• **Page text**
- - - -
Foreigners flock to Turkey

Youthful population and expanding workforce raise expectations, writes Peta Tomlinson

House prices around the world rose 2.4 per cent in the second quarter of this year, the highest jump in two years, according to Knight Frank's Global House Price Index. Dubai leads the pack, with values jumping 21.7 per cent year-on-year but, in Europe, Turkey is the headline act. While the bottom 10 rankings have all been occupied by European countries for four consecutive quarters, Turkey is the continent's strongest performer and in sixth place globally, gaining 12.2 per cent.

Even PwC, in a report for the Urban Land Institute, put Istanbul ahead of London in its rankings this year - the British capital deemed "too expensive" for its economic outlook.

The report's author John Forbes - former long-time PwC real estate partner, and now CEO of real estate consulting business John Forbes Consulting - sees Turkey as a consistent performer.

"Over the last decade, Turkey has featured consistently at or near the top of the lists for both investment and development prospects in the Emerging Trends report. The report is a consensus survey of sentiment, and investors are attracted by the long-term economic prospects for Turkey. While much of the rest of Europe is facing a demographic time bomb, Turkey has a youthful population and an expanding workforce. Despite the short-term political uncertainties, the long-term opportunities are very appealing," Forbes says.

He then referred to Tipping Point, his report for PwC outlining how the years 2012 to 2015 represent a tipping point for the global economy. It showed that, for the first time, the share of world GDP of the emerging economies would exceed that of the developing economies. The number of people regarded as middle class in Asia would surpass that in Europe, and more people would live in towns and cities than the countryside.

"A young, urban middle class in developing Asia will be the dominant source of investment opportunity and capital. Rapid growth and urbanisation will drive raw material demand, creating huge challenges for the real estate industry but also adding to the pool of investment capital," Forbes says.

"In this dramatically changing global real estate environment, Turkey is in a unique position, straddling the border between Asia and Europe literally and figuratively. It is a gateway into Europe with Asian demographic and economic growth prospects. This is attracting real estate investors and the opportunities to invest are broadening as Turkish real estate capital markets become more sophisticated. We can expect a broader range of real estate funds to be available and the existing Turkish reit [real estate investment trust] market that is dominated by developers to expand to include more property investment companies."

Istanbul will be a focal point, says Kate Everett-Allen, of Knight Frank's International Residential Research. "There is a huge level of development, both on the commercial and residential sides in Istanbul and also in other Turkish destinations such as Bodrum," she says. "While the latter is becoming one of the five star locations in Europe, with the likes of the Mandarin Oriental, Aman, Kempinski and Four Seasons all developing resorts, Istanbul is set to become one of the world's key cities, capturing investment from western Europe, Russia, CIS [Commonwealth of Independent States], GCC [Gulf Co-operation Council] and Asia."
- - - -
• **Raw records**

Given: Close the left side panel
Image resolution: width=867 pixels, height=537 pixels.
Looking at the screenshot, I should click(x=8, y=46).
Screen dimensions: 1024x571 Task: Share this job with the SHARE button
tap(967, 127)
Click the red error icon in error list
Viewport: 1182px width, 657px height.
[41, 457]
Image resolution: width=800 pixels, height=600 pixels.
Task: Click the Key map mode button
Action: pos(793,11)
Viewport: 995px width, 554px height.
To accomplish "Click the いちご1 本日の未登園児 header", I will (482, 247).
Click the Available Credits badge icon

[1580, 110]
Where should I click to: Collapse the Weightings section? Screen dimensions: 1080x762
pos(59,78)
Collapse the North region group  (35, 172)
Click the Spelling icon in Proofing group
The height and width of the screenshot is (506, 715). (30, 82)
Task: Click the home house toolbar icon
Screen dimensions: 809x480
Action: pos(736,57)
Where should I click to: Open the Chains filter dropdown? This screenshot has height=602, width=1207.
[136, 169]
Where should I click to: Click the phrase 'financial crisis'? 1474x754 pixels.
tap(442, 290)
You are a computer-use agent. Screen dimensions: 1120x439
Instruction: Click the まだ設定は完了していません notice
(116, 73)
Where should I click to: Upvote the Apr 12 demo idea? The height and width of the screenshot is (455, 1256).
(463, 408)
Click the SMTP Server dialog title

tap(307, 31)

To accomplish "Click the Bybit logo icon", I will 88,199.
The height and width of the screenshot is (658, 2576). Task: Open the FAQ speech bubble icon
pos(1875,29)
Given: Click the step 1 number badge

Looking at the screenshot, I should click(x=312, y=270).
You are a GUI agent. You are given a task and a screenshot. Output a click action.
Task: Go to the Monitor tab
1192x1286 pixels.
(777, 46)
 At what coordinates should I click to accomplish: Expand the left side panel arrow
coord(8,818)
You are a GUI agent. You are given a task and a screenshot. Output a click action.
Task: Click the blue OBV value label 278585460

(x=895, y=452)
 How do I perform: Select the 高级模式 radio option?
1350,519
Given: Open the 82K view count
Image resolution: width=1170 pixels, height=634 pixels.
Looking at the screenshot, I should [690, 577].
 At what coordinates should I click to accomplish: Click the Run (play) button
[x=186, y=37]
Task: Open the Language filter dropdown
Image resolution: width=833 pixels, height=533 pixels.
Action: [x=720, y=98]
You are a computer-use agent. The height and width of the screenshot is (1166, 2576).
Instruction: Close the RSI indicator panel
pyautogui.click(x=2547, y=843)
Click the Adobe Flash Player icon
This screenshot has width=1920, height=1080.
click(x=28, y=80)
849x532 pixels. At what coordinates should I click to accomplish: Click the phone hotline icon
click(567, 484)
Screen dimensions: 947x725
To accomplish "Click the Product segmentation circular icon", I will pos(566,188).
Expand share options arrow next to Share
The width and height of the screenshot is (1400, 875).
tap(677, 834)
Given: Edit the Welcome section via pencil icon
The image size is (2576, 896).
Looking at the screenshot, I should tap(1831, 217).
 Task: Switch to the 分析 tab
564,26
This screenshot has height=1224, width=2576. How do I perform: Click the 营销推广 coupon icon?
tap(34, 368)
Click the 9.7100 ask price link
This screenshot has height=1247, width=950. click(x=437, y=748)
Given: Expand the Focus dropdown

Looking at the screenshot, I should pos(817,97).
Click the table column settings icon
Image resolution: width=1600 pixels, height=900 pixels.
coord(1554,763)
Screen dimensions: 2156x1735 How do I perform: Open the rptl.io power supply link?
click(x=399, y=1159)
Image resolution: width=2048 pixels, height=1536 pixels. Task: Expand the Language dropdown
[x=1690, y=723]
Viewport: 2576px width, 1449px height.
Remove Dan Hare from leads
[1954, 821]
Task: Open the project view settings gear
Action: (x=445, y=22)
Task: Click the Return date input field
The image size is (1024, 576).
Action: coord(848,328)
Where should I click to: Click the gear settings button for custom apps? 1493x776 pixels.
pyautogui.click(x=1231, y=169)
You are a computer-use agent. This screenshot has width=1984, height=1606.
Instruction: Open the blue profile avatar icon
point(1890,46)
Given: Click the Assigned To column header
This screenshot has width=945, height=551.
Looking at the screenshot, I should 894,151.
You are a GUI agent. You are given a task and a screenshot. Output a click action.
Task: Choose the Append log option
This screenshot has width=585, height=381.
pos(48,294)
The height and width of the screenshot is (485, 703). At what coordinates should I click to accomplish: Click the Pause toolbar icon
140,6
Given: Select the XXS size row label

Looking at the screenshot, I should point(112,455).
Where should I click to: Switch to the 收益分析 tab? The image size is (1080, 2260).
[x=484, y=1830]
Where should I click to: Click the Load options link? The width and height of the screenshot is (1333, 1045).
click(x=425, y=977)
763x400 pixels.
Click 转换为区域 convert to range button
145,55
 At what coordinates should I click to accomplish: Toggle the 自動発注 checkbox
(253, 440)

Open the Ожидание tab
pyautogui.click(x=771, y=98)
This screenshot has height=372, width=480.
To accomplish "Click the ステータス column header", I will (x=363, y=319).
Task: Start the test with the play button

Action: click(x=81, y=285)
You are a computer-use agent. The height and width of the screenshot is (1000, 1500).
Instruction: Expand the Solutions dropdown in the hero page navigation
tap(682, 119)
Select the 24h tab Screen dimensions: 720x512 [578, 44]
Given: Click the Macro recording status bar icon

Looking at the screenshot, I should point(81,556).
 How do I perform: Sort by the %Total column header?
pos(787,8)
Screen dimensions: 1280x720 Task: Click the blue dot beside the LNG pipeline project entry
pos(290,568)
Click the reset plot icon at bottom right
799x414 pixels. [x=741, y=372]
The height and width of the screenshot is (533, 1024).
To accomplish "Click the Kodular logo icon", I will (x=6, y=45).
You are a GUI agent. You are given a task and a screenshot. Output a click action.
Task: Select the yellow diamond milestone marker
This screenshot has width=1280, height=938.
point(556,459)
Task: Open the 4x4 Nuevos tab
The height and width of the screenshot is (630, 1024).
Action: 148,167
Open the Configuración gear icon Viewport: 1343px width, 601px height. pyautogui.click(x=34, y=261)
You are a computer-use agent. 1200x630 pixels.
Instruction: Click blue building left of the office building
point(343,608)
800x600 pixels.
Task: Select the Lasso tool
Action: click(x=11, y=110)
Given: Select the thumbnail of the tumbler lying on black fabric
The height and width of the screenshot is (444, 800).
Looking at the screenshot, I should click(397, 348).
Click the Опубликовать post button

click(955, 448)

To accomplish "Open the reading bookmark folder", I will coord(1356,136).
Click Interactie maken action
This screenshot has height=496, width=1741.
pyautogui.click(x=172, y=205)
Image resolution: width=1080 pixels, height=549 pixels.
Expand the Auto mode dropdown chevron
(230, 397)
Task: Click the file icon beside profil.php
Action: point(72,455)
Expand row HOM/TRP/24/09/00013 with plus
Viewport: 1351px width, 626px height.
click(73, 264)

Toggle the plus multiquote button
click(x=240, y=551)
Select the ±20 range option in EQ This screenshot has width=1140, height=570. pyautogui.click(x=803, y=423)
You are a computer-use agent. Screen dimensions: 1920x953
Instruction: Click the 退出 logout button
- - - -
• **Work to complete**
Quote the stretch of the article on Turkish real estate from "Youthful population and expanding" through "12.2 per cent.", word for word.

• **Result for this task**
Youthful population and expanding workforce raise expectations, writes Peta Tomlinson

House prices around the world rose 2.4 per cent in the second quarter of this year, the highest jump in two years, according to Knight Frank's Global House Price Index. Dubai leads the pack, with values jumping 21.7 per cent year-on-year but, in Europe, Turkey is the headline act. While the bottom 10 rankings have all been occupied by European countries for four consecutive quarters, Turkey is the continent's strongest performer and in sixth place globally, gaining 12.2 per cent.